HR Management & Compliance

Pay Attention to Recent New York Employment Law Developments

Employers in New York, and across the country, should be aware that a number of recent workplace law legislative developments are now in effect.

New York State Freelance Isn’t Free Act Now in Effect

New York state’s Freelance Isn’t Free Act went into effect on August 28, 2024, and requires every New York state business that retains a freelance worker’s services to memorialize the terms of its relationship with the worker in a written contract if:

  • The cost of a single project is equal to or exceeds $800.
  • The freelance worker has provided multiple services to the business within a 120-day period that equal or exceed $800 in the aggregate.

The Act specifies the terms that must be set forth in the written contract between the business and the freelance worker. It also requires that freelance workers be paid timely under the terms of the contract and prohibits employers from discriminating against them for exercising their rights under the Act.

 Notably, the New York State Legislature amended the Act, before it took effect, by moving it from the New York Labor Law, which the New York State Department of Labor enforces, to the New York General Business Law, which the New York state attorney general (NYSAG) enforces. Accordingly, freelance workers who believe a business has violated the Act may file a complaint with the NYSAG, who will investigate such complaints and, if appropriate, award relief, including civil and criminal penalties.

Alternatively, freelance workers may file a claim in any court of competent jurisdiction. A freelance worker who prevails on a claim under the Act may receive double damages, reasonable attorneys’ fees and costs, injunctive relief, and other appropriate remedies. A freelance worker who prevails in a retaliation claim can recover statutory damages equal to the value of the underlying contract.

Also, if there’s reasonable cause to believe a business has engaged in a pattern or practice of violations of the Act, the NYSAG may commence a civil action on behalf of the state and seek civil penalties of up to $25,000; injunctive relief; and “any other appropriate relief.”

New York City Workers’ Bill of Rights Now in Effect

New York City’s Workers’ Bill of Rights went into effect on July 1, 2024. Employers in New York City must now provide their employees with the multilingual “Know Your Rights at Work” notice that’s available from the city’s Department of Consumer and Worker Protection (DCWP), which refers employees to the DCWP’s Workers’ Bill of Rights webpage.

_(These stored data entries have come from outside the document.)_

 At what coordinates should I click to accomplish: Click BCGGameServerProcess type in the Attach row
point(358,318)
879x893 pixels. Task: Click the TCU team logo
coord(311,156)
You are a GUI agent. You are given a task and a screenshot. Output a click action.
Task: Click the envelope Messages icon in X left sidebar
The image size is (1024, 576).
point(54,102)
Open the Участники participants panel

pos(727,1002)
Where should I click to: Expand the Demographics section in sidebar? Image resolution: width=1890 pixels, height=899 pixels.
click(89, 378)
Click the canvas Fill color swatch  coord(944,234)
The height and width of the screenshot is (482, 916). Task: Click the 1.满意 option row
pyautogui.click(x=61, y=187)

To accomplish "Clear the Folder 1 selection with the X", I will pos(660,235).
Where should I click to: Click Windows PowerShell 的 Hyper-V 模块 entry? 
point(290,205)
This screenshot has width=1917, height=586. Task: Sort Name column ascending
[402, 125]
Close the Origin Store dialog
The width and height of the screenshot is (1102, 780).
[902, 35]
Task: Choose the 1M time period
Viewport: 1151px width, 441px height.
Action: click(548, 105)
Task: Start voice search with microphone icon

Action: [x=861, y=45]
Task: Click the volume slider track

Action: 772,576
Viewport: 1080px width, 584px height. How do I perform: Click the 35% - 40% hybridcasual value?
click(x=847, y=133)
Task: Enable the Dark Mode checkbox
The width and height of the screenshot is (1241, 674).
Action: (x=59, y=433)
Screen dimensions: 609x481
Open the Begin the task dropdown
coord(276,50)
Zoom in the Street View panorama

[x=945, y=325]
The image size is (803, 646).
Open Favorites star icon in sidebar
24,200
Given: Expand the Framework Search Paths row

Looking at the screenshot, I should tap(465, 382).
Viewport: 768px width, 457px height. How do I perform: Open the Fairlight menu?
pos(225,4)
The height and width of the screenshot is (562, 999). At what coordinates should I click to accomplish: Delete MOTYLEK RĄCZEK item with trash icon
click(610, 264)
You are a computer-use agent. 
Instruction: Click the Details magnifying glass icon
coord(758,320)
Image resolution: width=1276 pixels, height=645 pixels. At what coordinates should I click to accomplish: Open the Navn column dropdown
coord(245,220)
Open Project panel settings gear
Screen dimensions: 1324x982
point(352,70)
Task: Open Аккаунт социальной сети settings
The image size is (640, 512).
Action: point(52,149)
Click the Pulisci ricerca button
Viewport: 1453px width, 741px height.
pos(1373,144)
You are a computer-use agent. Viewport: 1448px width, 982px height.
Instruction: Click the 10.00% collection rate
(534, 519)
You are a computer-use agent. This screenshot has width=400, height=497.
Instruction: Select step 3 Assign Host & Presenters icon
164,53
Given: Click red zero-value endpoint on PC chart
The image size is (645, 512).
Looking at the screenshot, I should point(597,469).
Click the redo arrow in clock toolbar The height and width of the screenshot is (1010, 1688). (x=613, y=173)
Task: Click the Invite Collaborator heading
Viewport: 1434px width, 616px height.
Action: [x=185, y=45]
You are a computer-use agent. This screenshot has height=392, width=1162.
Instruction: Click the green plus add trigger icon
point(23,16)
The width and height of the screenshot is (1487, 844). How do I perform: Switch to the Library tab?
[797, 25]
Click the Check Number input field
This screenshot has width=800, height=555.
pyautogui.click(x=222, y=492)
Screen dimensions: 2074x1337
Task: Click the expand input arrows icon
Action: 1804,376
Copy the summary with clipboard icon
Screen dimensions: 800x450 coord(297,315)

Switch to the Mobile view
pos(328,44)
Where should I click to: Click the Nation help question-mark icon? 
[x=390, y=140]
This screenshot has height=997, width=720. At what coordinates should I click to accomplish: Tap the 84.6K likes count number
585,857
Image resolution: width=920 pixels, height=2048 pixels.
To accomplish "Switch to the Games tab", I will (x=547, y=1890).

Employers must also post a copy of the notice in the workplace, as well as online and in mobile applications. Such postings must be in the primary languages of 5% of the employees at any of the employer’s locations in New York City if the DCWP makes a notice in those languages available. The DCWP can impose civil penalties for failure to comply with these requirements.

Agreements to Shorten NYCHRL Statutes of Limitation Not Enforceable

An amendment to the New York City Human Rights Law (NYCHRL) that became effective on May 11, 2024, now prohibits provisions in employment agreements that shorten the period in which claims and complaints of unlawful discriminatory practices, harassment, or violence may be filed or in which civil actions may be commenced under the law.

The NYCHRL provides that employees have one year to file an administrative complaint or claim with the New York City Commission on Human Rights for unlawful discriminatory practices, harassment, or violence. However, under the NYCHRL, employees have three years to file an administrative complaint or claim of gender-based harassment with the commission. The NYCHRL also provides that employees have three years to commence a civil action in court under the NYCHRL.

Section 8-109 (e-1) of the NYCHRL now provides that any provision of an agreement involving an employer, employment agency, or agent thereof regarding employment terms that claims to shorten the periods in which an employee may file an administrative complaint or claim with the New York City Commission on Human Rights is unenforceable and void as against public policy.

In addition, Section 8-502 (d-1) of the NYCHRL now provides that any provision of an agreement involving an employer, employment agency, or agent thereof regarding employment terms that claims to shorten the periods in which an employee may commence a civil action in court under the NYCHRL is unenforceable and void as against public policy.

The amendment to the NYCHRL also expressly provides that even though an agreement’s provision shortening the statute of limitations is no longer enforceable, the other provisions of the agreement remain enforceable.